If they pass the checklist, add them to your outreach sequence. If not, archive for future retargeting.
3) Engage: staged outreach that converts
The winning approach is value-first, then ask. Use a 3-stage outreach sequence over 2–3 weeks:
Step A — Connection request (short + context)
Goal: get the connection (not the sale).
Template:
Hi [First Name], saw your post about [topic] — love the perspective. I work with [industry] teams on [specific result]. Would be great to connect. — [Your Name]
Key: personalize with a micro-detail (a post, company event, or mutual). Avoid long paragraphs.
Step B — Value message (2–4 days after connection)
Goal: provide value and become relevant.
Template:
Thanks for connecting, [First Name]! Quick value: we helped [Company Similar to Theirs] increase [metric] by [X]% with a simple change to [channel/process]. If you’re exploring [topic], I can share the case study — no pitch. Interested?
Offer something tangible (case study, audit, one-pager). Keep it low friction.

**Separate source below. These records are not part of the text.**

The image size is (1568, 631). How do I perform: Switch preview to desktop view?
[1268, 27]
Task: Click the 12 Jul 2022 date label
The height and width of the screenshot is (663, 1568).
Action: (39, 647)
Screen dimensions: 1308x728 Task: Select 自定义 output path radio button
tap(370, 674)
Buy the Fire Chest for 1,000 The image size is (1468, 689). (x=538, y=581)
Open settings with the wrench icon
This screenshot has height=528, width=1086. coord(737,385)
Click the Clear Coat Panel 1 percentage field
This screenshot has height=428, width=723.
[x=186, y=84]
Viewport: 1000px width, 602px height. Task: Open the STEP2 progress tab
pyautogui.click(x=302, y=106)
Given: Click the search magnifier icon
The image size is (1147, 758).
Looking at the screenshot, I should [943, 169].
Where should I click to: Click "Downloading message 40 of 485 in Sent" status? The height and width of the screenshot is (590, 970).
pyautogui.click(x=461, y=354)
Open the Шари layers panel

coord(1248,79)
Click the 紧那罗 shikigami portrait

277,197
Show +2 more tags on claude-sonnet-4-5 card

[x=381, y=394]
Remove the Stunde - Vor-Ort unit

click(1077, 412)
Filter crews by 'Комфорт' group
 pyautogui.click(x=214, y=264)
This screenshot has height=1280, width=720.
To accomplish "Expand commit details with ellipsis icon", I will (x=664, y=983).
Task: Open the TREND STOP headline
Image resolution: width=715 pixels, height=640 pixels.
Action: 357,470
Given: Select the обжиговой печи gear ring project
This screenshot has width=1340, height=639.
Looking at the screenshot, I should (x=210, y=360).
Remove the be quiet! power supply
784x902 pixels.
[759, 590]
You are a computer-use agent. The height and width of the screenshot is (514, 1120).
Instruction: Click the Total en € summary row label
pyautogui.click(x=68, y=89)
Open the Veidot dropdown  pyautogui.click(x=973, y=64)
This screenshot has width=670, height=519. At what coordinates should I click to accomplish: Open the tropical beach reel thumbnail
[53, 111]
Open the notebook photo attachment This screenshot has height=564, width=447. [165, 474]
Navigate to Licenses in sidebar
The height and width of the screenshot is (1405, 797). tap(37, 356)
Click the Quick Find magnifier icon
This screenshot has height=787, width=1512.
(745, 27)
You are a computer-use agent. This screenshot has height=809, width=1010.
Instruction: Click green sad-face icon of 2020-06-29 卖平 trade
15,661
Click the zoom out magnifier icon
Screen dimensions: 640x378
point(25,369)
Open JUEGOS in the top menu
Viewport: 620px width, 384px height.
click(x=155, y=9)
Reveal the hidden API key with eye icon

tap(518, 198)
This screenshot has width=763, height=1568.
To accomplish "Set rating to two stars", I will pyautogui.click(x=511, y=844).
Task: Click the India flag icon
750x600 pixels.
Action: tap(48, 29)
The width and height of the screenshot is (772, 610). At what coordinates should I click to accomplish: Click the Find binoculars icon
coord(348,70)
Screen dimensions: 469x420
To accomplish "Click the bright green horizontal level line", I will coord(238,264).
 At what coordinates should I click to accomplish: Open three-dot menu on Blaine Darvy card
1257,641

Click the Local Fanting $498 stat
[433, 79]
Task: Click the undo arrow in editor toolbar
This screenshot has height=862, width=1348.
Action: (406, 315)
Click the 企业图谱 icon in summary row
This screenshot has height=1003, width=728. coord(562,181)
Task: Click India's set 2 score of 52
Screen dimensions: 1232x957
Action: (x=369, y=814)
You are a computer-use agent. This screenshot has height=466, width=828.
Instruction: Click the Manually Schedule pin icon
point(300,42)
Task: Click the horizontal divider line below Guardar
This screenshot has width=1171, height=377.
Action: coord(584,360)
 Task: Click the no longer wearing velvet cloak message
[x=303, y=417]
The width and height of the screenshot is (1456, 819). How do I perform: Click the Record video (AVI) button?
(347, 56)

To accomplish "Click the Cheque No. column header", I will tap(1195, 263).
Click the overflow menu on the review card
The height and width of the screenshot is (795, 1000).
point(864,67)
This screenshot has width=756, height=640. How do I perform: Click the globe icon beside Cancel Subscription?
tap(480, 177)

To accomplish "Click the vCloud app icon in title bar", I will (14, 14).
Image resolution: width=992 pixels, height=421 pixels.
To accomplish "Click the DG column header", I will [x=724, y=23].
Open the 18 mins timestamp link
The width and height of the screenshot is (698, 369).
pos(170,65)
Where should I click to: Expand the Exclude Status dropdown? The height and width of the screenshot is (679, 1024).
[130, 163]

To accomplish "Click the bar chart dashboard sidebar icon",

Step C — CTA message (if they engaged)
Goal: book a call or move to email.
Template:
Glad you found that useful, [First Name]. If useful, I can run a 15-minute audit specific to [Company] and highlight 2 things you can implement this week. What time works — Tue or Thu next week?
Use a concrete, small ask (15-min audit/call). Offer two time options — easier to say yes.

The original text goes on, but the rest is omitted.